DATA FOR THE TASK:
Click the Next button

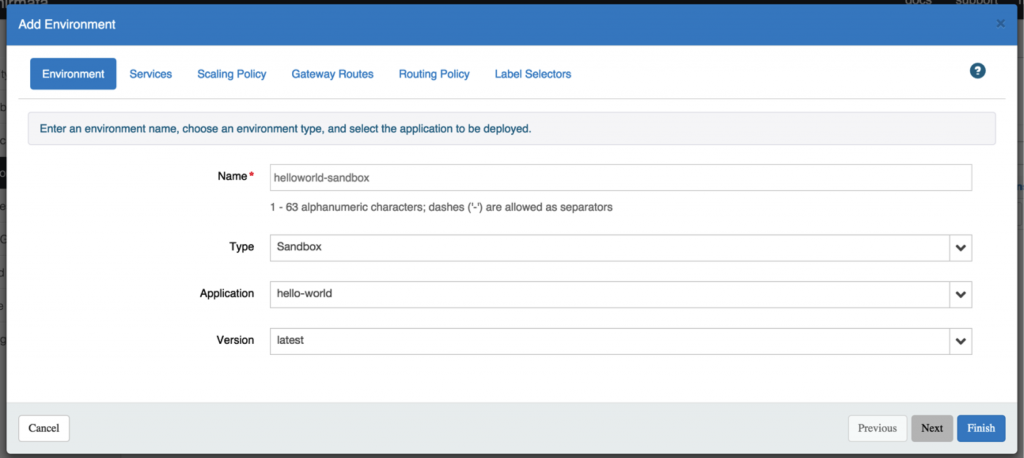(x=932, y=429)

* * *

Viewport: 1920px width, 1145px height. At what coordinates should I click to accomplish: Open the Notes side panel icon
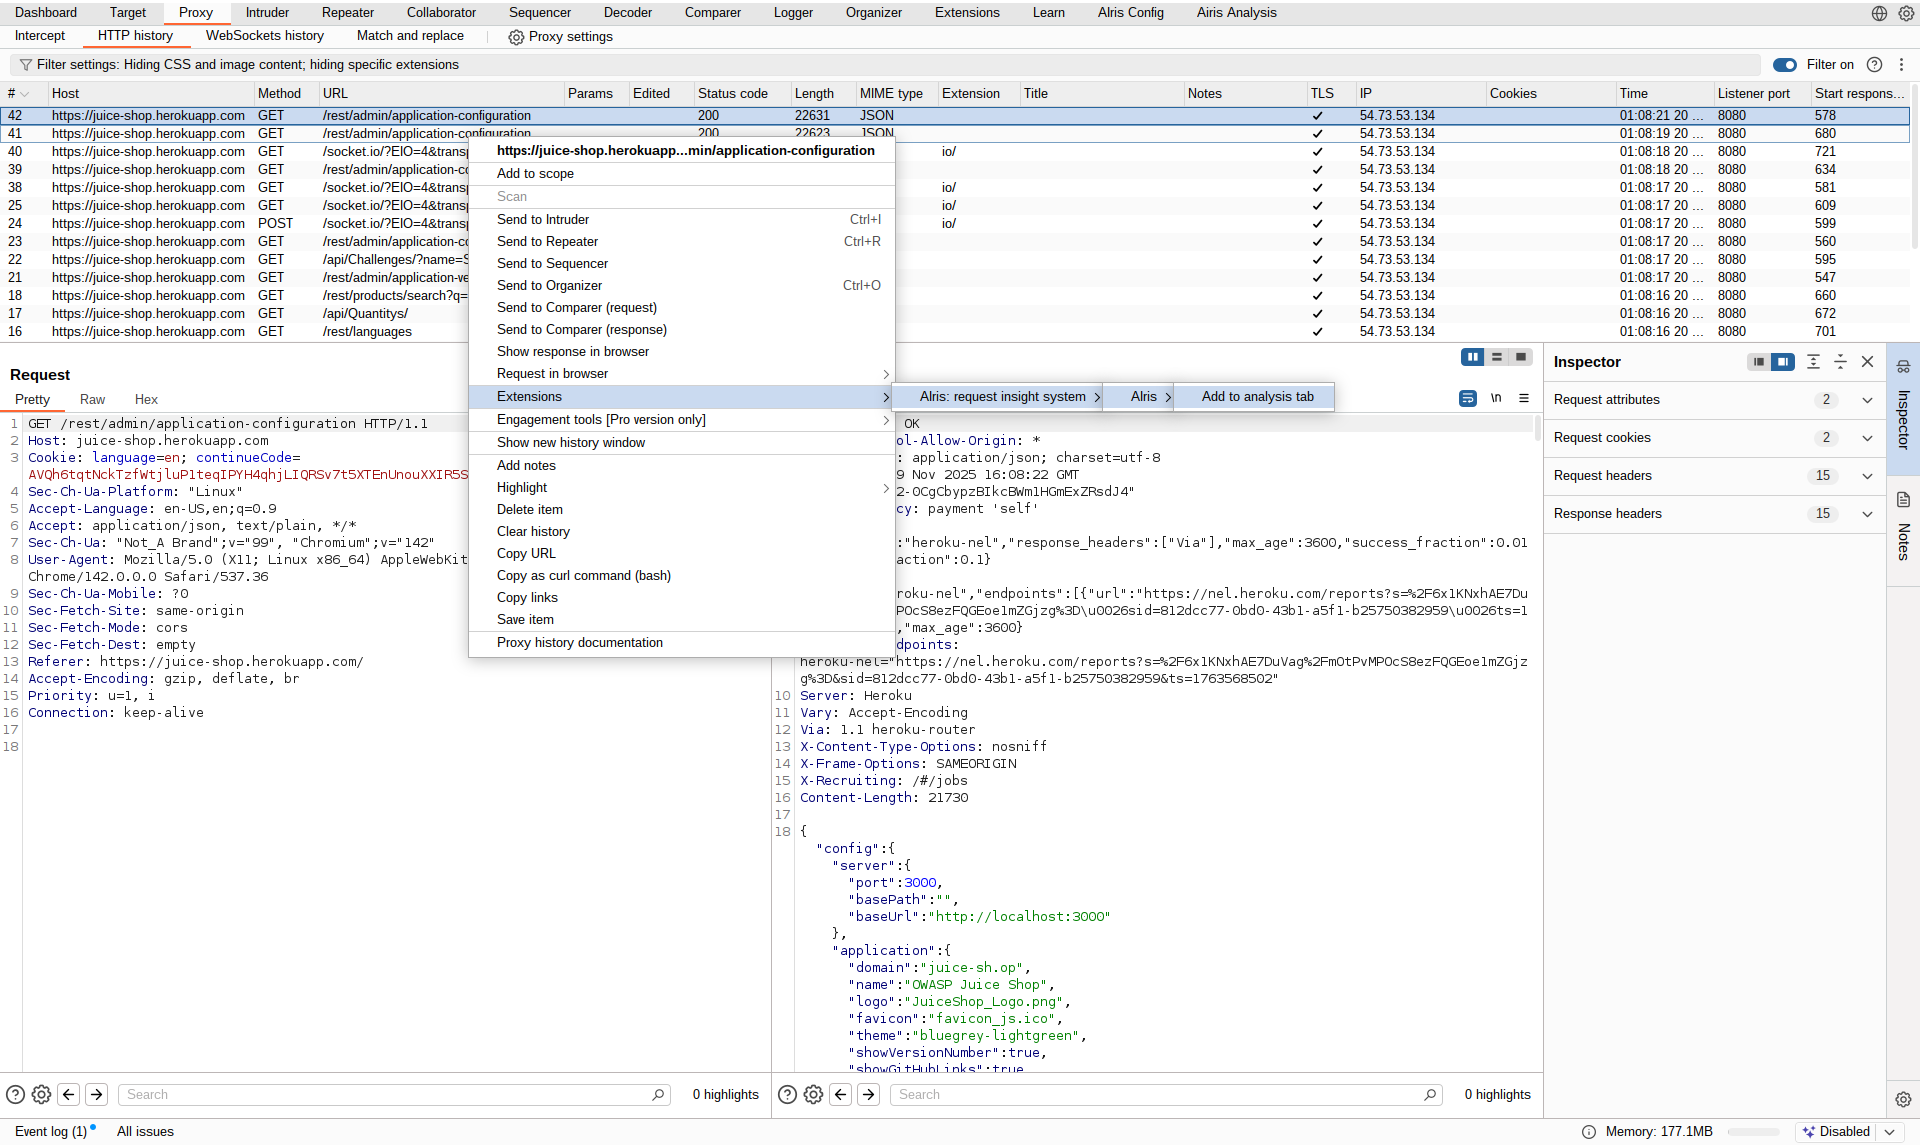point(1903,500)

==

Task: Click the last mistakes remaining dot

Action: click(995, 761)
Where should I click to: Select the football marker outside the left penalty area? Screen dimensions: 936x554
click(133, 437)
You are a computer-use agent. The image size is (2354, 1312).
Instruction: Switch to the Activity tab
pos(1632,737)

TASK PROMPT:
Copy the lines above without changes, starting at the line that contains "Viewport: 1920px width, 1145px" and stopping after the line that contains "point(1903,500)". Leave out the pictures.

SOLUTION:
Viewport: 1920px width, 1145px height. At what coordinates should I click to accomplish: Open the Notes side panel icon
point(1903,500)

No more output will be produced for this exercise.